Importantly, severity of the cardiac phenotypes associated with mislocalized cathepsin K depended on the tissue from which it was secreted. When secreted from endocardial tissue, cathepsin K predominantly affected valvular development, while secretion from myocardium impaired both heart and valve morphology. Since forced secretion of Ctsk from endocardial cells impaired valvular development in the absence of obvious myocardial defects, this phenotype is not likely secondary to altered myocardial formation. These data also indicate that, once outside the cell, the protease does not diffuse far and primarily impacts substrates close to the tissue of origin. Since BMPs are secreted from myocardial cells and TGF-β from endocardial cells, our data imply that defective valvular development associated with MLII may primarily stem from disrupted TGF-β signaling, while altered heart morphology noted in zebrafish embryos more likely stems from disrupted BMP signaling. Because MLII patients predominantly exhibit mitral valve deficiency and aortic regurgitation, inhibiting TGF-β signaling may be a viable intervention for valvular disease in LSDs like MLII. This is supported by the findings that treatment with an inhibitor of TGF-β signaling improved valvular morphology in MLII zebrafish. Collectively, these data provide fundamental information regarding the pathogenic consequences of cathepsin K secretion in the developing heart and highlight the potential of small molecules (namely cathepsin inhibitors and growth factor modulators) as viable therapeutic strategies. Successful treatment of aortic disease using losartan to reduce TGF-β signaling in the context of Marfan’s syndrome provides support for this possibility (60). It is currently unclear why the increased activity of secreted cathepsin K and reduced cathepsin K activity or expression alters early heart development in a similar ways. The fact that our studies with the hypersecreted variant were performed in an otherwise normal background (normal intracellular Ctsk) suggests the resulting phenotypes are not due to loss of intracellular enzyme. Rather, these findings argue that Ctsk normally influences TGF-β signaling and any disruption to either its expression or localization impacts this process. Systematic analysis of pharmacological approaches to modulate this within available animal models of MLII will be an important focus for future studies.
Methods
Zebrafish strains and husbandry.
Animals were maintained according to standard protocols. The TL, AB, BRE:EGFP (61), and Tg(fli1a:EGFP)y1 (62) zebrafish strains were obtained from the Zebrafish International Resource Center (ZIRC). The cmlc2:RFP and cmlc2:EGFP strains were provided by Caroline Burns (Harvard Medical School; Boston, Massachusetts, USA) (63), and the SBE:EGFP line was provided by Enrico Moro (Padova, Italy) (64). Embryonic staging was performed according to established criteria (65). In some cases 0.003% 1-phenyl 2-thiourea (PTU) was added to embryo medium to block pigmentation.

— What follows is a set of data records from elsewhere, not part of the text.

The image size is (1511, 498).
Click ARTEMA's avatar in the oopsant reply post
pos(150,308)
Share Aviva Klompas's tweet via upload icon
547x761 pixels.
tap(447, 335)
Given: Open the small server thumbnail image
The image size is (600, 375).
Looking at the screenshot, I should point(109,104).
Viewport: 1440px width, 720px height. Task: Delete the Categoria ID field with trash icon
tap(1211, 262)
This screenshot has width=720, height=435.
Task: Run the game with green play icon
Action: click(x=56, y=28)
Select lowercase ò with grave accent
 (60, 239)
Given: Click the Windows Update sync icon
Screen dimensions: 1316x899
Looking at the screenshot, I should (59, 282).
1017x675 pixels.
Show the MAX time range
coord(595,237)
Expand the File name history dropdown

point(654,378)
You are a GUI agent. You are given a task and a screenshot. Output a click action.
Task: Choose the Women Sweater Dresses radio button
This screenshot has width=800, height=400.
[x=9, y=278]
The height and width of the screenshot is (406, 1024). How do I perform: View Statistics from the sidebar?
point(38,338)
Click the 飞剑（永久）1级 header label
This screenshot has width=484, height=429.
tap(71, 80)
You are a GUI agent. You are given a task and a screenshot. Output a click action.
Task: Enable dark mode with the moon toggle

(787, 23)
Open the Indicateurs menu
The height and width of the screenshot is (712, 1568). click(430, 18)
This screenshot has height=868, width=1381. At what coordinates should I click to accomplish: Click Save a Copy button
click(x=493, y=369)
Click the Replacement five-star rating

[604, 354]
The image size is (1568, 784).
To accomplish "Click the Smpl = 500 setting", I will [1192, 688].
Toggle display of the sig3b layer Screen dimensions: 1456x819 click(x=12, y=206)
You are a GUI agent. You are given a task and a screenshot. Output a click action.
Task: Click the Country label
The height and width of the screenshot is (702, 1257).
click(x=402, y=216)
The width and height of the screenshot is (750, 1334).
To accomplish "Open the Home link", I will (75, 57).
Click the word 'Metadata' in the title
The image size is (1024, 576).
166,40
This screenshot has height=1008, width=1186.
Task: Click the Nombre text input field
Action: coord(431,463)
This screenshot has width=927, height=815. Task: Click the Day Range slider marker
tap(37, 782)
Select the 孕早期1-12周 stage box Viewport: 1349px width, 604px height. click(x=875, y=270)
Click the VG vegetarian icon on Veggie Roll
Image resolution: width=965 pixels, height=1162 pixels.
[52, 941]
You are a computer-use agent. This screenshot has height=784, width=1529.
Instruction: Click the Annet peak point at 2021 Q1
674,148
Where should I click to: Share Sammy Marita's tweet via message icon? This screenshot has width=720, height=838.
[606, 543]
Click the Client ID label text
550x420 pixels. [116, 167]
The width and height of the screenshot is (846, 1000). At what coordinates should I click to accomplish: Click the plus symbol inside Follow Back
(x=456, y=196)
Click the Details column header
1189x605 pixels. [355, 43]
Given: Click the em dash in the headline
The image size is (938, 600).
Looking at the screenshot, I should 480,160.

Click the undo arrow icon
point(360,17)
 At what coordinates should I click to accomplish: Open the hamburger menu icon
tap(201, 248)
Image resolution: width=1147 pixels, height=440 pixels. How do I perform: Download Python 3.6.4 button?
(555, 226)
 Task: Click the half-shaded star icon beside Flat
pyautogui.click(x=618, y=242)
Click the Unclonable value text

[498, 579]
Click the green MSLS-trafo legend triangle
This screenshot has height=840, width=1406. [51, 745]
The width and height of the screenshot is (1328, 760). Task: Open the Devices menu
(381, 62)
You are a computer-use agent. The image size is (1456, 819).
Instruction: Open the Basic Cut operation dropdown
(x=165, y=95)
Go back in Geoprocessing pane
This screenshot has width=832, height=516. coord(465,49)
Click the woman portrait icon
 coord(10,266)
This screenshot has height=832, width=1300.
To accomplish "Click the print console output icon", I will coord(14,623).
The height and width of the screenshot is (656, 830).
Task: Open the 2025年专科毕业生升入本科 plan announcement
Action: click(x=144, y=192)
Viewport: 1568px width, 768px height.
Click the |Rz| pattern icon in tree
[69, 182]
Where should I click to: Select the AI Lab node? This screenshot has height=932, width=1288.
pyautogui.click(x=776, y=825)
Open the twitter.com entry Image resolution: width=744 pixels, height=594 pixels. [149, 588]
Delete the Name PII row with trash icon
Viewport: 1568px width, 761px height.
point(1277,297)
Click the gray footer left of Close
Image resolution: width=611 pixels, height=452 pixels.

Morpholino knockdown and generation of gnptab TALEN mutants.
Morpholino knockdown of GNPT was performed and assessed as previously described (33). Capped and polyadenylated mRNA of TALEs targeting gnptab was produced using Message Machine (Thermo Fisher Scientific). gnptab TALEN-KO mutant zebrafish were generated by coinjecting 25 pg of mRNA for each of the right and left TALE arms into WT (TLAB hybrid) embryos at the 1-cell stage. Similarly, ctsk-null animals were generated following injection of 50 pg of mRNA for each of the right and left TALE arms. Embryos were grown to adulthood, and potential F0 founders were screened as described in the results section; stable lines were generated as described in the results section.
Confocal imaging of live and fixed embryos.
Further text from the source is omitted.